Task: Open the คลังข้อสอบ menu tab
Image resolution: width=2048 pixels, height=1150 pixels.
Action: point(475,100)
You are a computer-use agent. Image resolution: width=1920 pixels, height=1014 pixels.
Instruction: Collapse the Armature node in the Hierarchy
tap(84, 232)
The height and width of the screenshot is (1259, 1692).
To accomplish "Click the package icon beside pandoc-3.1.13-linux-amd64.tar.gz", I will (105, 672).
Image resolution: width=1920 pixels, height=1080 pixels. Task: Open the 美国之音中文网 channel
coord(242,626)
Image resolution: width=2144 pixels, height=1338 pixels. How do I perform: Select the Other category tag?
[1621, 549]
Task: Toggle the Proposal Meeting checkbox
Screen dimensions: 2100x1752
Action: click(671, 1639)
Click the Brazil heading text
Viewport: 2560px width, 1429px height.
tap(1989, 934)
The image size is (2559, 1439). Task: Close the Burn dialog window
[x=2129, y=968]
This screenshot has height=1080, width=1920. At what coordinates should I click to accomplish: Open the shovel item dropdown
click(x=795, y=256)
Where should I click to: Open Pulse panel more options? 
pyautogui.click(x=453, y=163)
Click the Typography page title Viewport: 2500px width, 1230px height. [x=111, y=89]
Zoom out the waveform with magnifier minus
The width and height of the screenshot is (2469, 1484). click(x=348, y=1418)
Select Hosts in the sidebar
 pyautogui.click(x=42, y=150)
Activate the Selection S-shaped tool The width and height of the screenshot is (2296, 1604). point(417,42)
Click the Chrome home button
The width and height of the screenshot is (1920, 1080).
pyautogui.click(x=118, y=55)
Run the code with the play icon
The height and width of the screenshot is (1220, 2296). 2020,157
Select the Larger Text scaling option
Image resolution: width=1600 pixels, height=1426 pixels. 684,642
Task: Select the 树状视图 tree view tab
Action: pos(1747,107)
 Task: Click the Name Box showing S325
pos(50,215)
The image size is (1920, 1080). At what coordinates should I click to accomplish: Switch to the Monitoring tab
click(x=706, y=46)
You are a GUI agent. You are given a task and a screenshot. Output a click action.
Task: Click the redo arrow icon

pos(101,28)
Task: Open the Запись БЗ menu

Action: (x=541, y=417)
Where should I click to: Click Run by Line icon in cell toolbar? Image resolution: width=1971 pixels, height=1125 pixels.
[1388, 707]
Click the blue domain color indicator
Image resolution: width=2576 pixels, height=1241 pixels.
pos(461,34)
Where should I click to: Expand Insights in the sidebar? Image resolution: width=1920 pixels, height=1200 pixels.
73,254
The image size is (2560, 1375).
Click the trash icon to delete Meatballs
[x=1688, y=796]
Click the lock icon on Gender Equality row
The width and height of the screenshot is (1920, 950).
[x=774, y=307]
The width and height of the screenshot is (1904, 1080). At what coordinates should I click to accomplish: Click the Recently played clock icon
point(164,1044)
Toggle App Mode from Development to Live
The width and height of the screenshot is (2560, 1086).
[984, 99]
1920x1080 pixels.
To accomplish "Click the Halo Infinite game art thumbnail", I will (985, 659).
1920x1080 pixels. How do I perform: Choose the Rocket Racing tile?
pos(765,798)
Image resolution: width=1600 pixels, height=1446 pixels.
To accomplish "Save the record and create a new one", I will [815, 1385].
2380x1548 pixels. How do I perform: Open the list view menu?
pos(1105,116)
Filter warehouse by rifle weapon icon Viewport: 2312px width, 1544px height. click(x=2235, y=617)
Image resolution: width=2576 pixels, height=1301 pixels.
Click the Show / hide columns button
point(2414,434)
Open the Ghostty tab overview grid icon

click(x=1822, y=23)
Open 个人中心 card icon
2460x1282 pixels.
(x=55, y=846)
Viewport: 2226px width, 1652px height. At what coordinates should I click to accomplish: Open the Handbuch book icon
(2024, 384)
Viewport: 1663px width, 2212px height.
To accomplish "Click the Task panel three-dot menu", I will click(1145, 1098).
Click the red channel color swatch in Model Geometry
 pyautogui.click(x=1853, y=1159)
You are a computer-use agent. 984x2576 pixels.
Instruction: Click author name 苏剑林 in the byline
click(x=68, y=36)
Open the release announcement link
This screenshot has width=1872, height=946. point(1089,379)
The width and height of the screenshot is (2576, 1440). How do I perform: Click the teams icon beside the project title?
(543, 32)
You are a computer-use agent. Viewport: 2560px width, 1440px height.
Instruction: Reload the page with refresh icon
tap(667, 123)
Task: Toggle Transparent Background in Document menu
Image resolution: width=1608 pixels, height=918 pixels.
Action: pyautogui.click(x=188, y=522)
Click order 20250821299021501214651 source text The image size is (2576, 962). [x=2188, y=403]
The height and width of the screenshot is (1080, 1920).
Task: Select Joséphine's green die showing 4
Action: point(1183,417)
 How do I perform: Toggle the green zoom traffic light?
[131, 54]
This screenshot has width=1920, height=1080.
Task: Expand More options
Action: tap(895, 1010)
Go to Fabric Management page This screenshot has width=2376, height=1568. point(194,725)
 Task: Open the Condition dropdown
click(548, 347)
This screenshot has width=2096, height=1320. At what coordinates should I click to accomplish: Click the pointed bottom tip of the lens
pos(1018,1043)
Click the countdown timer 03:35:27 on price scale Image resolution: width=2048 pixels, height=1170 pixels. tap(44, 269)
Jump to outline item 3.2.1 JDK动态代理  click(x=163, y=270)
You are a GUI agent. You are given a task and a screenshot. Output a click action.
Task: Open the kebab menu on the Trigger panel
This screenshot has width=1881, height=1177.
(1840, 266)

## [EXERCISE OBJECTIVE]
An exact, complete copy of the lines above from the one with "2380x1548 pixels. How" through the one with "Task: Toggle Transparent" is the whole answer.

## [ANSWER BOX]
2380x1548 pixels. How do I perform: Open the list view menu?
pos(1105,116)
Filter warehouse by rifle weapon icon Viewport: 2312px width, 1544px height. click(x=2235, y=617)
Image resolution: width=2576 pixels, height=1301 pixels.
Click the Show / hide columns button
point(2414,434)
Open the Ghostty tab overview grid icon

click(x=1822, y=23)
Open 个人中心 card icon
2460x1282 pixels.
(x=55, y=846)
Viewport: 2226px width, 1652px height. At what coordinates should I click to accomplish: Open the Handbuch book icon
(2024, 384)
Viewport: 1663px width, 2212px height.
To accomplish "Click the Task panel three-dot menu", I will click(1145, 1098).
Click the red channel color swatch in Model Geometry
 pyautogui.click(x=1853, y=1159)
You are a computer-use agent. 984x2576 pixels.
Instruction: Click author name 苏剑林 in the byline
click(x=68, y=36)
Open the release announcement link
This screenshot has width=1872, height=946. point(1089,379)
The width and height of the screenshot is (2576, 1440). How do I perform: Click the teams icon beside the project title?
(543, 32)
You are a computer-use agent. Viewport: 2560px width, 1440px height.
Instruction: Reload the page with refresh icon
tap(667, 123)
Task: Toggle Transparent Background in Document menu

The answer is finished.